- Education: Stanford University (PhD, 2007)
- Known for: AI Safety via Debate Early RLHF for large language models
- Awards: TIME100 AI list
- Scientific career
- Fields: Computer science, AI safety, reinforcement learning from human feedback
- Workplaces: Google Brain OpenAI Google DeepMind UK AI Safety Institute Resolution
- Thesis: Methods for the Physically Based Simulation of Solids and Fluids (2007)

= Geoffrey Irving =

Artificial intelligence safety researcher

Geoffrey Irving is a computer scientist and AI safety researcher. His work includes research on scalable oversight, AI safety via debate, and early applications of reinforcement learning from human feedback (RLHF) to large language models. He has worked at OpenAI, Google DeepMind, and the United Kingdom's AI Safety Institute, and has been featured on the TIME100 AI list.

== Education and career ==
Irving received a PhD in computer science from Stanford University in 2007. His dissertation was titled Methods for the Physically Based Simulation of Solids and Fluids.

He has worked at Google Brain, OpenAI, and Google DeepMind.
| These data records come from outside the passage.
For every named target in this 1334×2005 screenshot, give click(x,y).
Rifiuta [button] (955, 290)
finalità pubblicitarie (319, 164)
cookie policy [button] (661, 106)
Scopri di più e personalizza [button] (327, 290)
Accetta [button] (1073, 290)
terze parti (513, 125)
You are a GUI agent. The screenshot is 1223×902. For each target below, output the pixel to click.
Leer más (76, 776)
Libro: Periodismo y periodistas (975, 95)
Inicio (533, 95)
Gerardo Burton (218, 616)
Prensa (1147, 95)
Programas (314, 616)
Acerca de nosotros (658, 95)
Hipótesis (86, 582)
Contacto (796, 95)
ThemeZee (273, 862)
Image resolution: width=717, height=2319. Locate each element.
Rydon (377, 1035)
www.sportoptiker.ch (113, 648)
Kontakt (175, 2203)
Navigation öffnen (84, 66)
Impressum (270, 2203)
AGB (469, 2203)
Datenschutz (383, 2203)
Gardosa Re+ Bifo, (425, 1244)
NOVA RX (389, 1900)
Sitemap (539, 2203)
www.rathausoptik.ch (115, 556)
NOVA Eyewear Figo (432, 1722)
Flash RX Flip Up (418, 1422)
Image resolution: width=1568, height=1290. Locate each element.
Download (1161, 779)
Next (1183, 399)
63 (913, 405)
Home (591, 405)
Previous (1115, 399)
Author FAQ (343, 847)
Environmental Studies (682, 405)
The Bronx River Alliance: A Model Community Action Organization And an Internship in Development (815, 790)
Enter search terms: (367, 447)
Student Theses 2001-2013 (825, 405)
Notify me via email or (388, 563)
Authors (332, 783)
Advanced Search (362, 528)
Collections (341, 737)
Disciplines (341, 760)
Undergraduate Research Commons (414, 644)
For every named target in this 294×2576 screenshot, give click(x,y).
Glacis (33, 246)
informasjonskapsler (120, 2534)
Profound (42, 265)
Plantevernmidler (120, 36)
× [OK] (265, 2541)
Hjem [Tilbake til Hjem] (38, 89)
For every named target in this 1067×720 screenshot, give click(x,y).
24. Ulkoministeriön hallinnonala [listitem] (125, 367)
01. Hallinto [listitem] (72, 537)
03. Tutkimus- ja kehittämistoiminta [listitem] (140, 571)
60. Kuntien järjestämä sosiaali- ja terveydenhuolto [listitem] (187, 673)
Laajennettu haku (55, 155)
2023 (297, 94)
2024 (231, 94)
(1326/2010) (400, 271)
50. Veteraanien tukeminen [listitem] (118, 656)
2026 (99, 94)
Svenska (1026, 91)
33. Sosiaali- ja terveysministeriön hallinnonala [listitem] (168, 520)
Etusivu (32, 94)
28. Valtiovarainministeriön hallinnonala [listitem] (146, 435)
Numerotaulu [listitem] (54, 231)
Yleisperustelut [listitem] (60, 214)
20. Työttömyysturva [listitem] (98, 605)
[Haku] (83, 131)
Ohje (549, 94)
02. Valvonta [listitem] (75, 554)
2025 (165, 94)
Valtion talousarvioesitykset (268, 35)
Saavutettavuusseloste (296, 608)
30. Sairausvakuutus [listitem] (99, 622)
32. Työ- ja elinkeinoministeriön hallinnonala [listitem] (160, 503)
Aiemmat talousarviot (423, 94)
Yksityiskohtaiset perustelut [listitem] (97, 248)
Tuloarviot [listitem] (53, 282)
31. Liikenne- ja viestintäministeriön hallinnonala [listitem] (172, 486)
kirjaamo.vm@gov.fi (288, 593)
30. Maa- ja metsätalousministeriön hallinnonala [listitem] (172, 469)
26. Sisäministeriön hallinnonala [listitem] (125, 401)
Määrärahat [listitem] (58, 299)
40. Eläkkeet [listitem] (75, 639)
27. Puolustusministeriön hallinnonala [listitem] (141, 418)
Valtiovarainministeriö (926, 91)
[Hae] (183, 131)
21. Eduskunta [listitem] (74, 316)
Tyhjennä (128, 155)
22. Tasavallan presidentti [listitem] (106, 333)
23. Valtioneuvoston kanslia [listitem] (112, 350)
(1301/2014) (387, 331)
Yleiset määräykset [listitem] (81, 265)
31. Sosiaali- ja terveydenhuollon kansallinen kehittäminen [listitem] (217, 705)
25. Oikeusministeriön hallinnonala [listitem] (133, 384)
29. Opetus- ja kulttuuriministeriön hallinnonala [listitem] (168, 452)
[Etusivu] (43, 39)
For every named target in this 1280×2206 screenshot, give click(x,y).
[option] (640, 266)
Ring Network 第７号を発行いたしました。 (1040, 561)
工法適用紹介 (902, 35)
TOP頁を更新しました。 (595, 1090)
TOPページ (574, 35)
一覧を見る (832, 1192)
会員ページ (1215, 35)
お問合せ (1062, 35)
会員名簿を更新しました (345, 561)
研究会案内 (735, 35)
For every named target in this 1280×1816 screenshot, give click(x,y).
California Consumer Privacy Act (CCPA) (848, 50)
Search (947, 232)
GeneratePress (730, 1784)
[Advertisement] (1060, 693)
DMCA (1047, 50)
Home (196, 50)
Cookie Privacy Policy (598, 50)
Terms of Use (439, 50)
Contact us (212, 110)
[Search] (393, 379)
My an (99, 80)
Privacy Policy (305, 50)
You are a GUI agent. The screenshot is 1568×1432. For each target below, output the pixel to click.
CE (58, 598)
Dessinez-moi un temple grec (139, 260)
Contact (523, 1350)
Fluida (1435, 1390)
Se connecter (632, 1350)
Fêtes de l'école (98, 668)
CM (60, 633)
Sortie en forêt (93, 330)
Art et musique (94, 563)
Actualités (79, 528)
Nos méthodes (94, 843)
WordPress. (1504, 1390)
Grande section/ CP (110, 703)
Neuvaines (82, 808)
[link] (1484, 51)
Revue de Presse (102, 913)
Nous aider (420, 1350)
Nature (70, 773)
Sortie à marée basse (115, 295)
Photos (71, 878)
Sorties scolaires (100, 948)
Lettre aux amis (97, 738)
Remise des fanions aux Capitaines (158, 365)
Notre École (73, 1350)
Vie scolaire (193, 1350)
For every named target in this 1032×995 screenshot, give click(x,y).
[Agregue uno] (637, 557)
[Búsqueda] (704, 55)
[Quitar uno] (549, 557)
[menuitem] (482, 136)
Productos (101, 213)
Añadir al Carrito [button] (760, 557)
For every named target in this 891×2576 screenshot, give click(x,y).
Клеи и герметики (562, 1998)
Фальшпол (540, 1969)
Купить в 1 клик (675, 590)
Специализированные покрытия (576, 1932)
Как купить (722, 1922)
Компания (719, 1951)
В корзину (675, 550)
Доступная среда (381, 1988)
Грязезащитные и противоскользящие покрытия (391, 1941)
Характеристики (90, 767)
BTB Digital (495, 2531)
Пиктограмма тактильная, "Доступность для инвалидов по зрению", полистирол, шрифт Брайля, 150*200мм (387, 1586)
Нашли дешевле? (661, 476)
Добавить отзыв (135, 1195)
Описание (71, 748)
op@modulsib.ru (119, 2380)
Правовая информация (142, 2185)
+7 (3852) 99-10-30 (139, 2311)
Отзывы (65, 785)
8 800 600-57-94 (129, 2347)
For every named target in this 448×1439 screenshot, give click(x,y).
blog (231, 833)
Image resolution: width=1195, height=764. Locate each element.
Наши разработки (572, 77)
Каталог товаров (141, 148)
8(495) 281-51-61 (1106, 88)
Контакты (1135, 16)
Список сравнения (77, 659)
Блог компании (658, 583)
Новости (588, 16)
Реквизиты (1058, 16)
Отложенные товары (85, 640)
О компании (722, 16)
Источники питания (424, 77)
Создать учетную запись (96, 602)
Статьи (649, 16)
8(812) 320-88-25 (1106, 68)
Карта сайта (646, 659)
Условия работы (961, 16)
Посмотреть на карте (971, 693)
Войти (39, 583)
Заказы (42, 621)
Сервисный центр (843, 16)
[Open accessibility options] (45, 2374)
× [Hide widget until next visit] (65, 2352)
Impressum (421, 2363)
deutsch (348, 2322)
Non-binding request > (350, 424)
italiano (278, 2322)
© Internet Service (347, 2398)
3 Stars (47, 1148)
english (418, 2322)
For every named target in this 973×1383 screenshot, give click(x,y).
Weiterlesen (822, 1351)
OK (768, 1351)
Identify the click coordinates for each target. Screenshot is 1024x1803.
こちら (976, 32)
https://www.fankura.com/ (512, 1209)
At DeepMind, he led the Scalable Alignment Team. In 2024, he joined the United Kingdom's AI Safety Institute, where he served as a research director and later as chief scientist.

In 2026, Irving became a co-founder and chief scientist of Resolution, an artificial intelligence alignment research organization.

== Research ==
Irving's work on scalable oversight includes AI Safety via Debate, a 2018 paper with Paul Christiano and Dario Amodei. The paper proposed using debates between AI systems to help a human judge evaluate answers to difficult questions. The debate approach has been discussed as a method for improving the honesty and oversight of advanced AI systems.

Irving was also a coauthor of Fine-Tuning Language Models from Human Preferences, a 2019 OpenAI paper that applied human-preference reward modeling to pretrained language models. The paper was an early contribution to reinforcement learning from human feedback (RLHF) for large language models.

With philosopher Amanda Askell, Irving wrote a 2019 article in Distill arguing that AI safety research should make greater use of empirical social science.